---- MATERIALS PROVIDED

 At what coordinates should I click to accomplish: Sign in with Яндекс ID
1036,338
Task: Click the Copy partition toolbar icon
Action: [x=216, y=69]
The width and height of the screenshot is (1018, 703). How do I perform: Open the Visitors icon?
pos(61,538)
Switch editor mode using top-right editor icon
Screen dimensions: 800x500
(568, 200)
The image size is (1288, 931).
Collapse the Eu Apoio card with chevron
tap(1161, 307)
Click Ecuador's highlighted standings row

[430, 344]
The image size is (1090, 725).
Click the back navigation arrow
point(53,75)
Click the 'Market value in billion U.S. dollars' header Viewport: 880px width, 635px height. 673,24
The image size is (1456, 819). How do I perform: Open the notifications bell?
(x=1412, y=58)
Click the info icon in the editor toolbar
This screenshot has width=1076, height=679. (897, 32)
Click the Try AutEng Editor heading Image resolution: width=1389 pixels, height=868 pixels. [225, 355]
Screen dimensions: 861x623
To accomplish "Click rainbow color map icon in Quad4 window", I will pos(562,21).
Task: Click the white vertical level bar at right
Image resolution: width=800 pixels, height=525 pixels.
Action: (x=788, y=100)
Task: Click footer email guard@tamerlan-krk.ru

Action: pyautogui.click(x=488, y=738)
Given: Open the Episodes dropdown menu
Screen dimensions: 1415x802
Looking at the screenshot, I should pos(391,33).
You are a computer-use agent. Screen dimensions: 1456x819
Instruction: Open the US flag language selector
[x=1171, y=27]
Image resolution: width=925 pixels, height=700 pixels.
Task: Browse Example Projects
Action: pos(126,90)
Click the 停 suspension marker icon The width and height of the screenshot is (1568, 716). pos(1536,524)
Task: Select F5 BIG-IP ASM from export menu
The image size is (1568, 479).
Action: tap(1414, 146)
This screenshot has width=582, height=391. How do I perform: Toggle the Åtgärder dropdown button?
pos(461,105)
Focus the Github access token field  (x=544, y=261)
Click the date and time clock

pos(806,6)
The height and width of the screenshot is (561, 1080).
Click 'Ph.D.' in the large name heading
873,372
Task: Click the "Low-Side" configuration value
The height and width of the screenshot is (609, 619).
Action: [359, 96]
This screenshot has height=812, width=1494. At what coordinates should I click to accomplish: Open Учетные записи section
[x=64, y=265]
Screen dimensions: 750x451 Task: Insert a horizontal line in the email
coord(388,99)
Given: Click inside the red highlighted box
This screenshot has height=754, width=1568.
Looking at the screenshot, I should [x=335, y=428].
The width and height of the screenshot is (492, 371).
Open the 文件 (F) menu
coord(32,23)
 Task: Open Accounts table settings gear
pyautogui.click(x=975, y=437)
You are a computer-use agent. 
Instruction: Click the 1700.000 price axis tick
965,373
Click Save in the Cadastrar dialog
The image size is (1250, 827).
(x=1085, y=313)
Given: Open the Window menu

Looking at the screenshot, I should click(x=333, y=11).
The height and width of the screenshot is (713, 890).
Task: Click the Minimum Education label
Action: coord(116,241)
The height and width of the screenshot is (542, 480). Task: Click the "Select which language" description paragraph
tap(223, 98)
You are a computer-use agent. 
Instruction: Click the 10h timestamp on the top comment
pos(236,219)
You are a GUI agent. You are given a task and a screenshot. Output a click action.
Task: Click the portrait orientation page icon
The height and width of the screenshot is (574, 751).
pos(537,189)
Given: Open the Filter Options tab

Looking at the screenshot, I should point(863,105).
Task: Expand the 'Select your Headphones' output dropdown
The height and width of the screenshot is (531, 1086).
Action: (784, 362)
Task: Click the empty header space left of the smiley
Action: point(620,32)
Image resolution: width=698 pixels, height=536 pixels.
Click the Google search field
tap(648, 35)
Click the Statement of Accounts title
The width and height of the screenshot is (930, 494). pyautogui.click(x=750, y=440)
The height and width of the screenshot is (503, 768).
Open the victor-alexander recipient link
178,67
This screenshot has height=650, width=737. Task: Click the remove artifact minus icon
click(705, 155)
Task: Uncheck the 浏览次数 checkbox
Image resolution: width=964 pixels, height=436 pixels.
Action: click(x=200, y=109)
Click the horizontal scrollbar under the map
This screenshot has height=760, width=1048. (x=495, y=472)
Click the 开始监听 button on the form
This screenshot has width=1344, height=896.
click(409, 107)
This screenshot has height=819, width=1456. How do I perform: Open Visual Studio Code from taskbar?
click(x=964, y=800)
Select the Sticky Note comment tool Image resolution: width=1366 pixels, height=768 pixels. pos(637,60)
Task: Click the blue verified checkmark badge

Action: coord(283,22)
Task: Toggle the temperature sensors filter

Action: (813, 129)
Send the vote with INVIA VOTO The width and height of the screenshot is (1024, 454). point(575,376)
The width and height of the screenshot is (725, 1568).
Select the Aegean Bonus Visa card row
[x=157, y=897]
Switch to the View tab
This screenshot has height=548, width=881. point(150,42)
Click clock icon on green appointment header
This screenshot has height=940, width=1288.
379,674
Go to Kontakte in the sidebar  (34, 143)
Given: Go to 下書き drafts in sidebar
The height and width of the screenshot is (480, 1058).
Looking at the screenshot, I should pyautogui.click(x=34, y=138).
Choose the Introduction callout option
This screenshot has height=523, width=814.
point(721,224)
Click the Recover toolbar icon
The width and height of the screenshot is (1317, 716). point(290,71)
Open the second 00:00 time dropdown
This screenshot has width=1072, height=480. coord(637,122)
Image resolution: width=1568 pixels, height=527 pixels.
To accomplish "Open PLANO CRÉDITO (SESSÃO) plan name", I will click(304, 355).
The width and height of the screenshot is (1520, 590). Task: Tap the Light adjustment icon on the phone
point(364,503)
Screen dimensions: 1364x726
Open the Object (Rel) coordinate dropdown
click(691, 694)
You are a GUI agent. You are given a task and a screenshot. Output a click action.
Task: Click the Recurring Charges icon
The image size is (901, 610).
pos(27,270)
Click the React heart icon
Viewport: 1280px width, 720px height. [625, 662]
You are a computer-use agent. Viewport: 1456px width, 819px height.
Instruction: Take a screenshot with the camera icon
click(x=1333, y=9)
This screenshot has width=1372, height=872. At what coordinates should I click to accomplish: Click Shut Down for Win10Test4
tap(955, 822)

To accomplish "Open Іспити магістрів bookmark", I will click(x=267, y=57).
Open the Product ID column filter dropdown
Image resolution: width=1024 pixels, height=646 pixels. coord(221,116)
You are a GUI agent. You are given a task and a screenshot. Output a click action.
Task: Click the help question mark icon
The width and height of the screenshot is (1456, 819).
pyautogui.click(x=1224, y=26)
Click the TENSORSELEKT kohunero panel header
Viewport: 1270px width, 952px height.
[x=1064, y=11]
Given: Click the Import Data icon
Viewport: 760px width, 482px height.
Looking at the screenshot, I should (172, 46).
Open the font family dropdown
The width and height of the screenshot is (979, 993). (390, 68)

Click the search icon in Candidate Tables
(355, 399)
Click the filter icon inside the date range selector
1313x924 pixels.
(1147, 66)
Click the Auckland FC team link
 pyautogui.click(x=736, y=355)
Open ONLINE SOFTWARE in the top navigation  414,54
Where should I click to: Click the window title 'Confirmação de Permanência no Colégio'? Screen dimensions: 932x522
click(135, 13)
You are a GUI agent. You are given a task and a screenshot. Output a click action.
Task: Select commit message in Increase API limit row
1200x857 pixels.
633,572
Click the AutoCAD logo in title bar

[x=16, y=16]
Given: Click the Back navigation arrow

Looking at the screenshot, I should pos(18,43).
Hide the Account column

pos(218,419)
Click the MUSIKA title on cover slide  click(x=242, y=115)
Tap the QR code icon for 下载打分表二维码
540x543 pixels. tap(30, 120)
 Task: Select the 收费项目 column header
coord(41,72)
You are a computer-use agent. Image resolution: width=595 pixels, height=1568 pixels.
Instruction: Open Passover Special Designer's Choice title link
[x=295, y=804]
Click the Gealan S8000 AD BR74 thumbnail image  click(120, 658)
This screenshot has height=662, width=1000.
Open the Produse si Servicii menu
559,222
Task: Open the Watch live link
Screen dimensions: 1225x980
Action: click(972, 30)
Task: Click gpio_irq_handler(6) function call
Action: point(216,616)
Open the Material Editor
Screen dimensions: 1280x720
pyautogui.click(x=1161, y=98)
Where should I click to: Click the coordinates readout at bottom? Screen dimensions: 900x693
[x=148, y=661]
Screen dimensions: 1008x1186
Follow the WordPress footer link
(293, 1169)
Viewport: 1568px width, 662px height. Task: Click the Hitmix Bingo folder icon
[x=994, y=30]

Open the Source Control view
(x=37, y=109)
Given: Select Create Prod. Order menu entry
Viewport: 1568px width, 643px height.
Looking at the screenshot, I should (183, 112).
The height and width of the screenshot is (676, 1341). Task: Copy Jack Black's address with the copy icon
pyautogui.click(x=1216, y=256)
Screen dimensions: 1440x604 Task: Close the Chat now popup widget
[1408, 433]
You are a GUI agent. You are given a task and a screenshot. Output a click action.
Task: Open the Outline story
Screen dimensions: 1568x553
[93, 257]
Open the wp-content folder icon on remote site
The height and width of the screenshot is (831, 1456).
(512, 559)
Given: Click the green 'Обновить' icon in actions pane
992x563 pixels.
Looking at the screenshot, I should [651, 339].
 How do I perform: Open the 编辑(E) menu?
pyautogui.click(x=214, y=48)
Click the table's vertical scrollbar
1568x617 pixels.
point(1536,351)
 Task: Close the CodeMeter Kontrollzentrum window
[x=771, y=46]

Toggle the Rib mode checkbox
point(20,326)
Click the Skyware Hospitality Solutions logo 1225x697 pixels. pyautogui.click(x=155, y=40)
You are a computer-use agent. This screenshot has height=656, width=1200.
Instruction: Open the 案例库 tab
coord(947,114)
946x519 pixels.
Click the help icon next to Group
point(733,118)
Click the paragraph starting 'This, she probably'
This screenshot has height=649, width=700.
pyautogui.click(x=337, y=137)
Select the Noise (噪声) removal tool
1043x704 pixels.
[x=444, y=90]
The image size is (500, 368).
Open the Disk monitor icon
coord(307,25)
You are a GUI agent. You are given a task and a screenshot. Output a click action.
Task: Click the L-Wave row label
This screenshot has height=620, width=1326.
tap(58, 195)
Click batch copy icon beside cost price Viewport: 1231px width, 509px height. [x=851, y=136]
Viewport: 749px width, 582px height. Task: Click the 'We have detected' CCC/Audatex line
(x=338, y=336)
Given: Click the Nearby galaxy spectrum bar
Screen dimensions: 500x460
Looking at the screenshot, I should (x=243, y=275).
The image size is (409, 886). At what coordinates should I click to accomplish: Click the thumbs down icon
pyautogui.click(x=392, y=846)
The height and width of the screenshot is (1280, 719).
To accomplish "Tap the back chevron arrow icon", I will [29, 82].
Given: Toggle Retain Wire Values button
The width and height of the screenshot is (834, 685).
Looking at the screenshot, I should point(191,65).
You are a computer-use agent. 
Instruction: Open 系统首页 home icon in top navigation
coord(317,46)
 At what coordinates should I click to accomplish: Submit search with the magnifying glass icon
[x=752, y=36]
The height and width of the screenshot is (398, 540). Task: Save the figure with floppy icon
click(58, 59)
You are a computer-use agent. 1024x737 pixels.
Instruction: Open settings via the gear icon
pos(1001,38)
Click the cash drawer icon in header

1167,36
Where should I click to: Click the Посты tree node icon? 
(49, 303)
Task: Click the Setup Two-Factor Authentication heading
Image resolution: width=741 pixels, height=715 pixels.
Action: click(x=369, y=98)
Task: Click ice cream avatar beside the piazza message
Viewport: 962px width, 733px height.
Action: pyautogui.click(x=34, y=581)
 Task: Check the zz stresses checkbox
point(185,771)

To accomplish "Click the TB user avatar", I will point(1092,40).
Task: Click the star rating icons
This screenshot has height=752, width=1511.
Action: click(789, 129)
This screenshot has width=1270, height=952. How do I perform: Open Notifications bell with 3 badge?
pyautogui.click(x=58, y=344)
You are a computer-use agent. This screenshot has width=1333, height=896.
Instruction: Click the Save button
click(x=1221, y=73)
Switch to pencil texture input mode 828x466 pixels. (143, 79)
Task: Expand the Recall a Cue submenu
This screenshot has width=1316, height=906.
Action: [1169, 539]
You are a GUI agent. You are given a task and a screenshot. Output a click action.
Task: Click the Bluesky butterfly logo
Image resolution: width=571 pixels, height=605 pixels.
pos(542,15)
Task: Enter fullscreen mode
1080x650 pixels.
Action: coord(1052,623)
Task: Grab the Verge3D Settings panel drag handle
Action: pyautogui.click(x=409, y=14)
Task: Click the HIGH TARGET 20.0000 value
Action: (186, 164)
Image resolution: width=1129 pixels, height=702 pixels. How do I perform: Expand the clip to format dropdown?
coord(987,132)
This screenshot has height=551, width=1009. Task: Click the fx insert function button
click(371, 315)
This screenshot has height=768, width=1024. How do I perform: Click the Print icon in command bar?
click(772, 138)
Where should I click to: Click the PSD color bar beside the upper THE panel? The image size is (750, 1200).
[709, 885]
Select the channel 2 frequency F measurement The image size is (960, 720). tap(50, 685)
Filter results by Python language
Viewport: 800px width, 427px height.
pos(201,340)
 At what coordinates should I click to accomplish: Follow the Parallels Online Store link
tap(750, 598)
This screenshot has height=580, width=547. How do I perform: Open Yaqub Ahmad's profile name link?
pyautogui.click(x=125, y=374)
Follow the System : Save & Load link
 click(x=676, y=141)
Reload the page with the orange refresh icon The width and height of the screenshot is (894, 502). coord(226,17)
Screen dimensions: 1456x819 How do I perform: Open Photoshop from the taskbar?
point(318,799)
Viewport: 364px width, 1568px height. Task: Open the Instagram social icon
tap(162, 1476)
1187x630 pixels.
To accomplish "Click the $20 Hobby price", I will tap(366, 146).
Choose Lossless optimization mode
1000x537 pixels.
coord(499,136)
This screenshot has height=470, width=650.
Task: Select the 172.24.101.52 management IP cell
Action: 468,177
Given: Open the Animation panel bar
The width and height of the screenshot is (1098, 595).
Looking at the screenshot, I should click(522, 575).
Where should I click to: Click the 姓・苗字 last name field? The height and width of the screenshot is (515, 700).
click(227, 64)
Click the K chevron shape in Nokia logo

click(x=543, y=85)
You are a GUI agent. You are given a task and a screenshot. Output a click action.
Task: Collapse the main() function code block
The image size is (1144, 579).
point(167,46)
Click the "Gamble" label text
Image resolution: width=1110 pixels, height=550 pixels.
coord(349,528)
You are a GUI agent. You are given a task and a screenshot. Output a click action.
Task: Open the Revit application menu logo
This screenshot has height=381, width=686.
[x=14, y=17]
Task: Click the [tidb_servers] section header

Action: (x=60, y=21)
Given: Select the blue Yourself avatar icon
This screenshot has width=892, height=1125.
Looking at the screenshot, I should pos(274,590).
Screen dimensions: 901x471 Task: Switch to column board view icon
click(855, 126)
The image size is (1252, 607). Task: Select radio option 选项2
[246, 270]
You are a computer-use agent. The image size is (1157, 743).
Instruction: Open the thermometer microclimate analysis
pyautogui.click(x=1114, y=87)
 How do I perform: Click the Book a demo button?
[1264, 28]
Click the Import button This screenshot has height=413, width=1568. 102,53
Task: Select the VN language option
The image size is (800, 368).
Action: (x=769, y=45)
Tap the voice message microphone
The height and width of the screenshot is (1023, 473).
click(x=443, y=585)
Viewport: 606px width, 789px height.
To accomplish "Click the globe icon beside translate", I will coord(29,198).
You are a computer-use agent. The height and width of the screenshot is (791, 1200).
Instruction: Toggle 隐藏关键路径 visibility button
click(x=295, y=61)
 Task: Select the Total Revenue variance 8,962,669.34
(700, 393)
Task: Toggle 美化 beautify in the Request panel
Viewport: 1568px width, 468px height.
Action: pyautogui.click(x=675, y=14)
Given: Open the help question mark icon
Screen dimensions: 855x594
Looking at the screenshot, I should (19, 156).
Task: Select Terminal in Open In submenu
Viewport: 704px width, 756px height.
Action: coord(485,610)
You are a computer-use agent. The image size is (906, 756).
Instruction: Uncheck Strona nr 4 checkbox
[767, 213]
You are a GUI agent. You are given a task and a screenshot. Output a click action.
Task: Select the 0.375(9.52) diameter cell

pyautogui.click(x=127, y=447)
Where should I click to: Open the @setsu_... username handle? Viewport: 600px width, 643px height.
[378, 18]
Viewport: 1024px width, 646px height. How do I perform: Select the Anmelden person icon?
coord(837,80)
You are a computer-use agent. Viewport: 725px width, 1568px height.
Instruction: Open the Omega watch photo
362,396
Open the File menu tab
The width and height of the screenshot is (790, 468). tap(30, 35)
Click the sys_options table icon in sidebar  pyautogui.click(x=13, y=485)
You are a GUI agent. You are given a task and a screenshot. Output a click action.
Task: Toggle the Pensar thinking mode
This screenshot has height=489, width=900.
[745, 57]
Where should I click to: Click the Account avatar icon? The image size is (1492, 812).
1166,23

--------

▶ [STATED PROBLEM] Output the lines from the record stretch that runs from the line containing "The width and height of the screenshot is (725, 1568)." through the line containing "will click(x=267, y=57).", reproducing each one without any change.

▶ [SOLVED PROBLEM]
The width and height of the screenshot is (725, 1568).
Select the Aegean Bonus Visa card row
[x=157, y=897]
Switch to the View tab
This screenshot has height=548, width=881. point(150,42)
Click clock icon on green appointment header
This screenshot has height=940, width=1288.
379,674
Go to Kontakte in the sidebar  (34, 143)
Given: Go to 下書き drafts in sidebar
The height and width of the screenshot is (480, 1058).
Looking at the screenshot, I should pyautogui.click(x=34, y=138).
Choose the Introduction callout option
This screenshot has height=523, width=814.
point(721,224)
Click the Recover toolbar icon
The width and height of the screenshot is (1317, 716). point(290,71)
Open the second 00:00 time dropdown
This screenshot has width=1072, height=480. coord(637,122)
Image resolution: width=1568 pixels, height=527 pixels.
To accomplish "Open PLANO CRÉDITO (SESSÃO) plan name", I will click(304, 355).
The width and height of the screenshot is (1520, 590). Task: Tap the Light adjustment icon on the phone
point(364,503)
Screen dimensions: 1364x726
Open the Object (Rel) coordinate dropdown
click(691, 694)
You are a GUI agent. You are given a task and a screenshot. Output a click action.
Task: Click the Recurring Charges icon
The image size is (901, 610).
pos(27,270)
Click the React heart icon
Viewport: 1280px width, 720px height. [625, 662]
You are a computer-use agent. Viewport: 1456px width, 819px height.
Instruction: Take a screenshot with the camera icon
click(x=1333, y=9)
This screenshot has width=1372, height=872. At what coordinates should I click to accomplish: Click Shut Down for Win10Test4
tap(955, 822)

To accomplish "Open Іспити магістрів bookmark", I will click(x=267, y=57).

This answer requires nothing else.